= What you are asked to do =
Extend the vane-cell pump passage below, starting after its final sentence.

The present invention relates to a pump, e.g., for conveying lubricating oil to an internal combustion engine, in particular a multi-stroke vane-cell pump in which a rotatable group includes a rotor having vanes that are movable at least in a radial direction, a stroke profile along which the vane heads slide tightly and two axial lateral lids in the form of lateral plates or casing walls.
Such pumps are known. Their lateral plates have axial inlet openings and outlet openings which must be separated by sealing devices or the like according to their pressure areas, for example, and therefore result in a great overall axial length in such vane-cell pumps. The components of the known rotatable groups such as lateral plates made of sintered steel and contour profile rings of solid steel or sintered steel are also accordingly designed with thick walls and thus require a great radial space as well as a great axial space.
The object of the present invention is thus to provide a pump which does not have these disadvantages.

= Data extract =

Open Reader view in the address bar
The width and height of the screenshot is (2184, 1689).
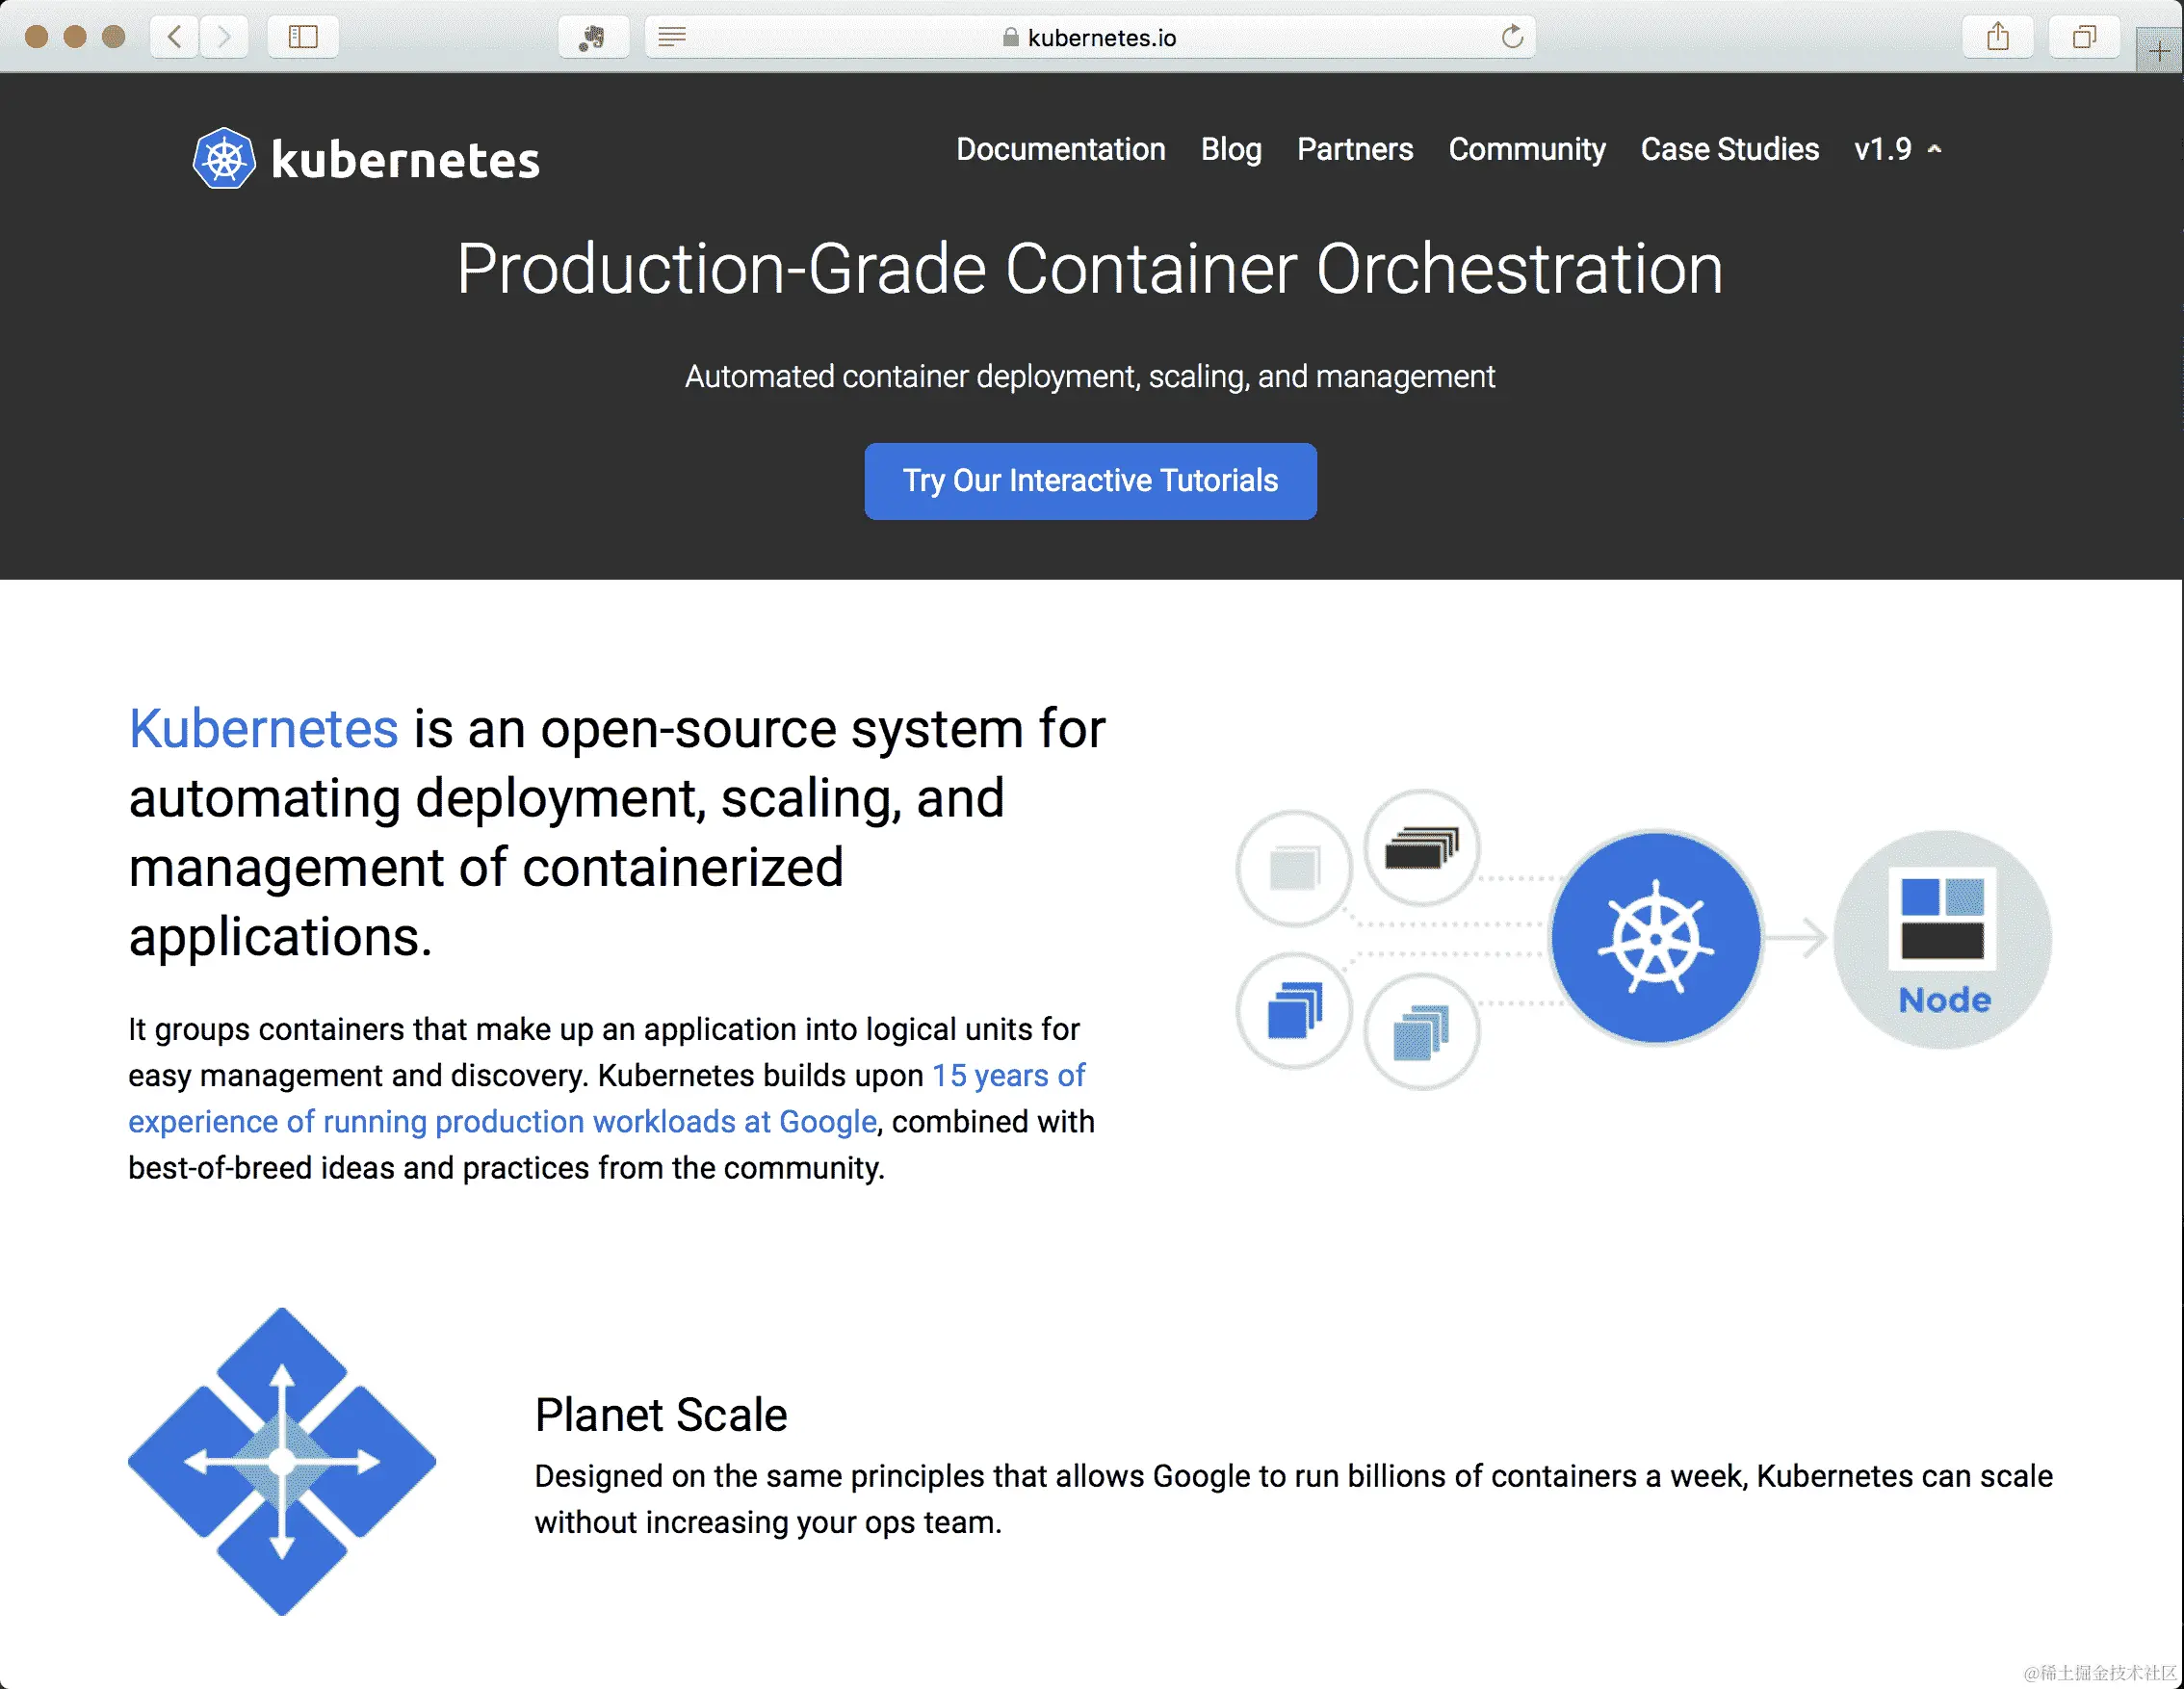[672, 37]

= Written response =
This object is achieved by a pump, e.g., for conveying lubricating oil to an internal combustion engine, in particular a multi-stroke vane-cell pump in which the rotatable group has a rotor having vanes that are movable at least in a radial direction, a stroke profile along which the vane heads slide tightly and two axial lateral lids such as lateral plates or casing walls, the stroke profile and a first axial lateral plate being formed by a sheet metal pot. The sheet metal pot is preferably manufacturable by deep drawing. In addition, a pump in which a second axial lateral plate is formed by a sheet metal lid is also preferred. A pump according to the present invention is characterized in that the sheet metal lid has an embossed shoulder having an outside profile in the shape of the stroke profile. This has the advantage that after insertion into the sheet metal pot, the sheet metal lid covers the rounded edges of the sheet metal pot formed by the deep-drawing operation and thus creates a narrow sealing gap within the rotatable group. According to the present invention, the sheet metal lid may be manufactured by precision blanking or fine-edge blanking.
A pump according to the present invention is characterized in that the intake openings are formed by radial openings in the sheet metal pot. This has the advantage that the rotatable group has a narrow design because the suction channel may be situated around the sheet metal pot radially and need not be situated axially on the opposite side of the pressure channel.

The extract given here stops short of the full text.